In my life, motherhood has meant many things. I was given to my mother a couple of weeks after birth by my natural mother. I found out when I was 10 years old, but never let on because I didn’t want to hurt my mother. She was a very sentimental, timid woman who had lived a very hard life. Even at my young age, she had talked of losing her mother while still a toddler and her father at 13. By then her brothers and sisters had gone off to the city and she was taken in and cared for by a generous white family. At 18, she ventured off to the city herself; only to have her dreams dashed with the loss of two sets of twins. After marrying, she was shot by an AWOL soldier during WWII. She still managed to have a son in 1945. Her husband had very little education and saw marriage as the house, clean clothes, warm food and a place to leave money each week. She died when I was 18 of cancer. She was the kindest person I ever knew.
My natural mother’s life was not any better. She had seven children which I’m sure is what kept her in worse circumstances. She developed diabetes, high blood pressure and heart disease, also at last dying of cancer. Most of these conditions, my oldest brother and I have inherited. I once spoke to my younger sister and found she was mad with our mother because she gave me away. I found it hard to believe my sister was mad and I wasn’t. So I wrote to our mother to let her know all the things I had done in my life and how it had been possible because she did one of the most difficult things any mother could do; give her baby away. I told her I knew she did it so that I might have a better life and that it had worked.

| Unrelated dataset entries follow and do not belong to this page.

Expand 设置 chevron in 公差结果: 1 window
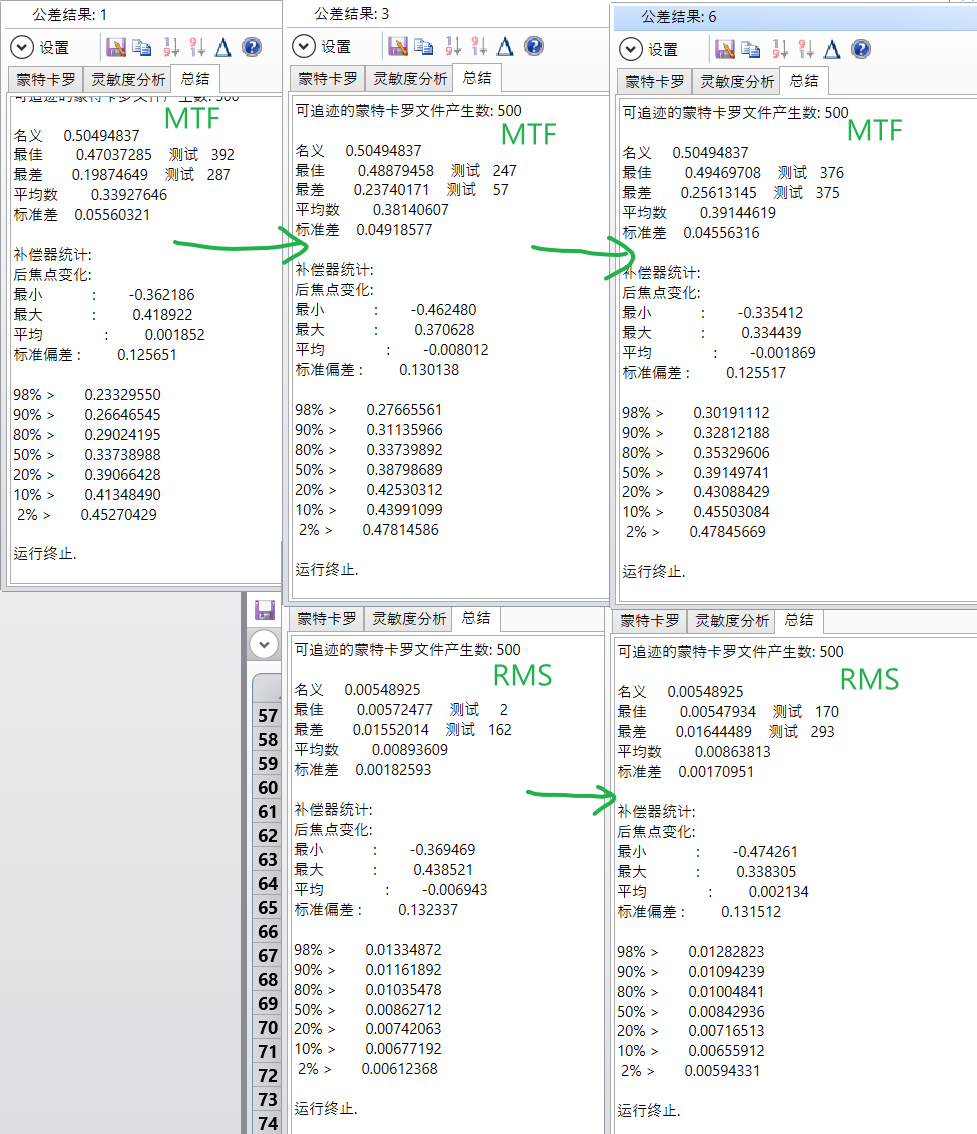Screen dimensions: 977x1134 [x=22, y=47]
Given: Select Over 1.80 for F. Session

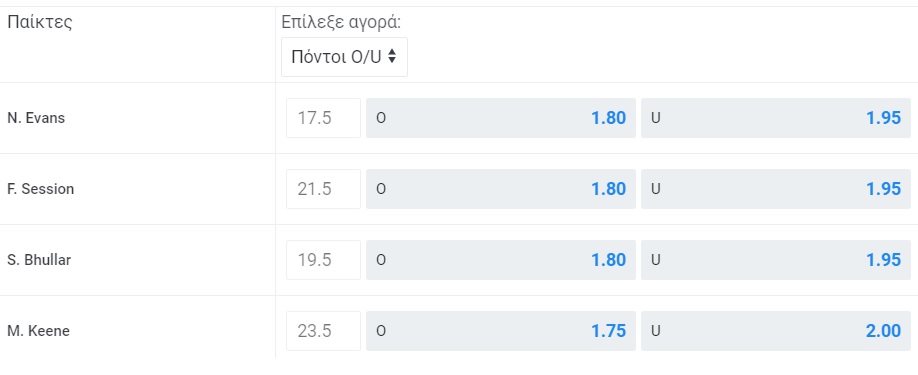Looking at the screenshot, I should click(501, 189).
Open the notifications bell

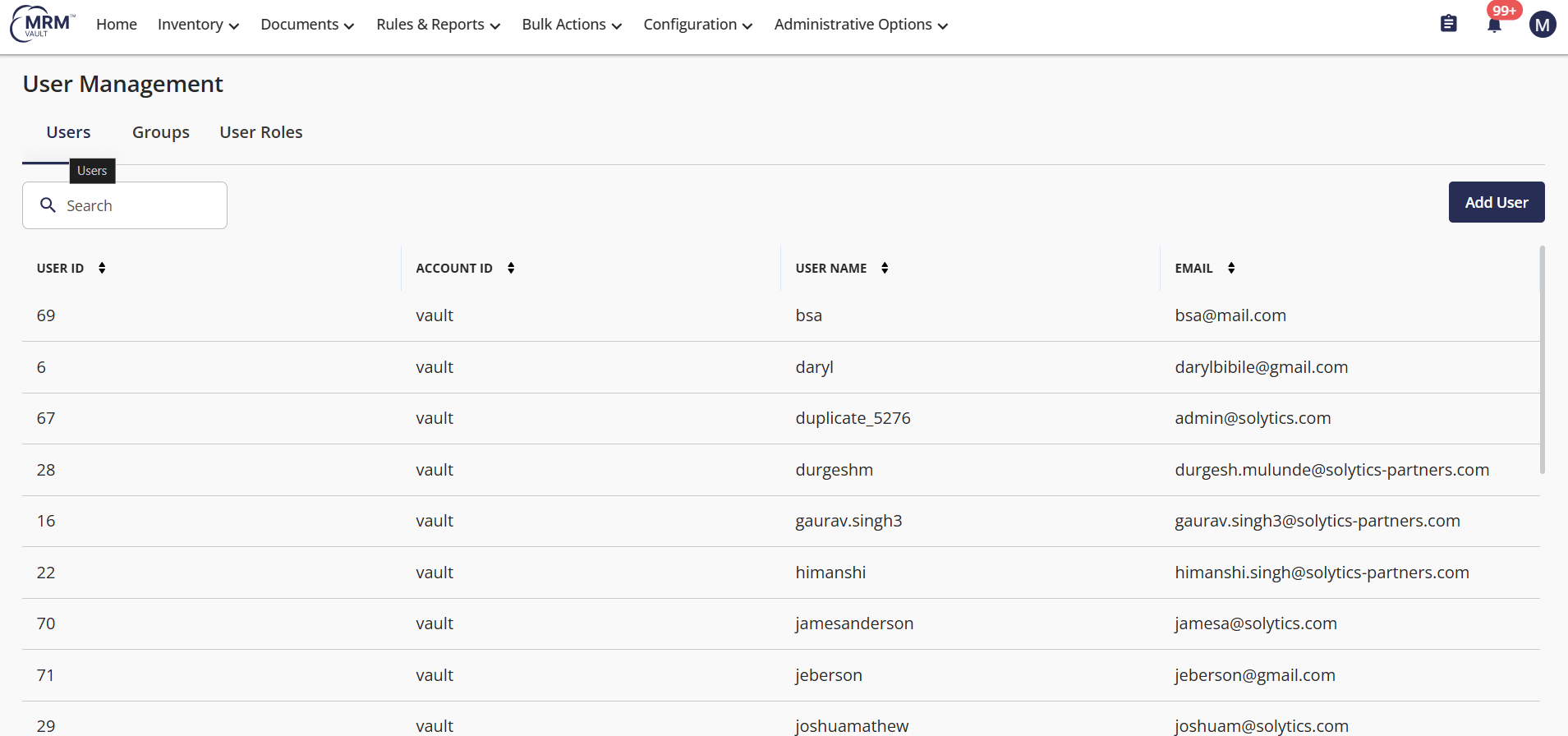coord(1494,25)
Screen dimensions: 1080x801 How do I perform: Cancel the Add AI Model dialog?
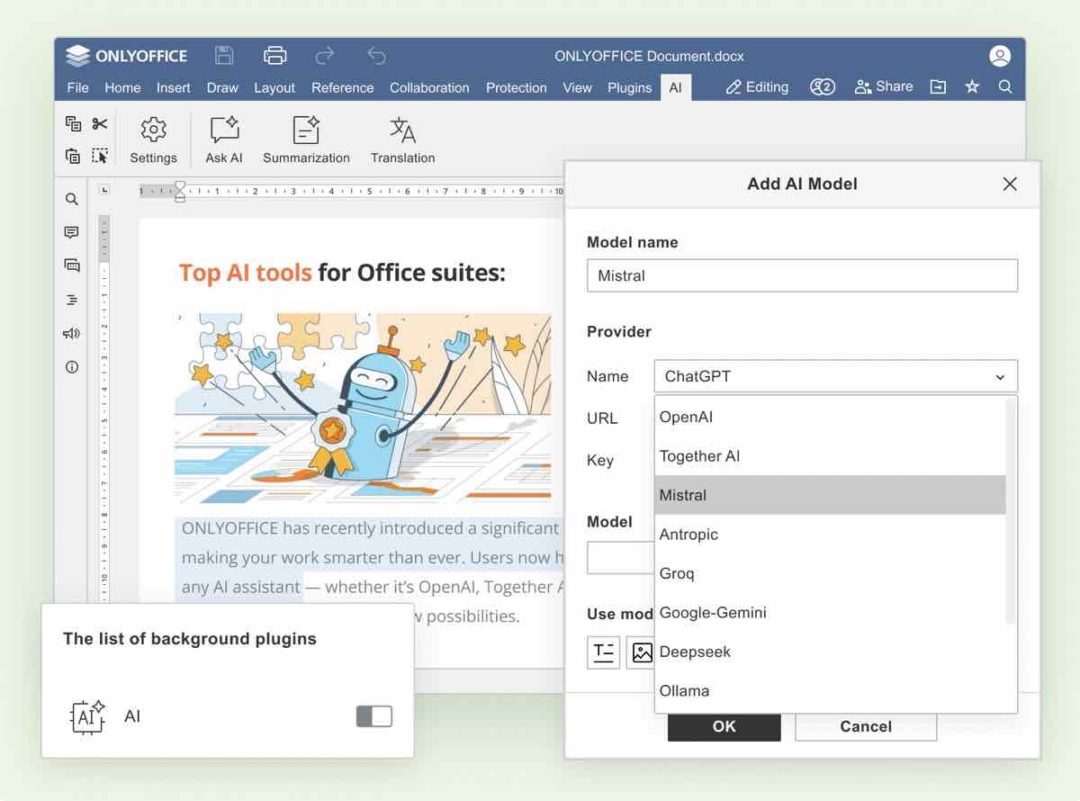point(865,727)
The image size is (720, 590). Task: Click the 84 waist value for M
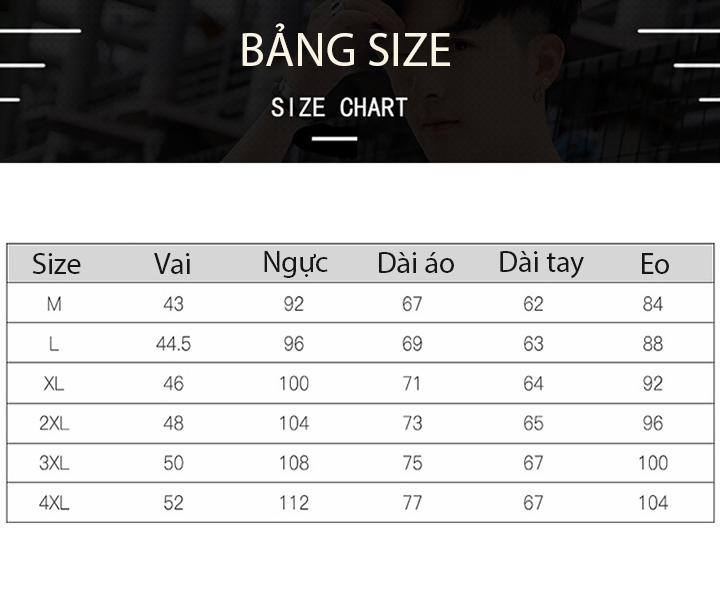tap(653, 304)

As a mother, some of us are exceptional at it and others are horrible. Sometimes each of us is exceptional and horrible. But most of us try our best. I am blessed because I had two mothers try their best for me. I have three children. I worry about their presents and their futures. The world is a scarier place these days and there seems so much more to do. It’s amazing how many people just let the door go on a pregnant woman or a woman with a stroller. Raising children is not menial or easy and keeping your sanity while doing it is hard. I have always had two mother’s prayers. The first is that I don’t outlive my children. The second is that I don’t mess them up so badly, they can’t fix it. I think I’ll add a third; that everybody find a way, to help a mom a little each day. I believe it will improve a child’s life!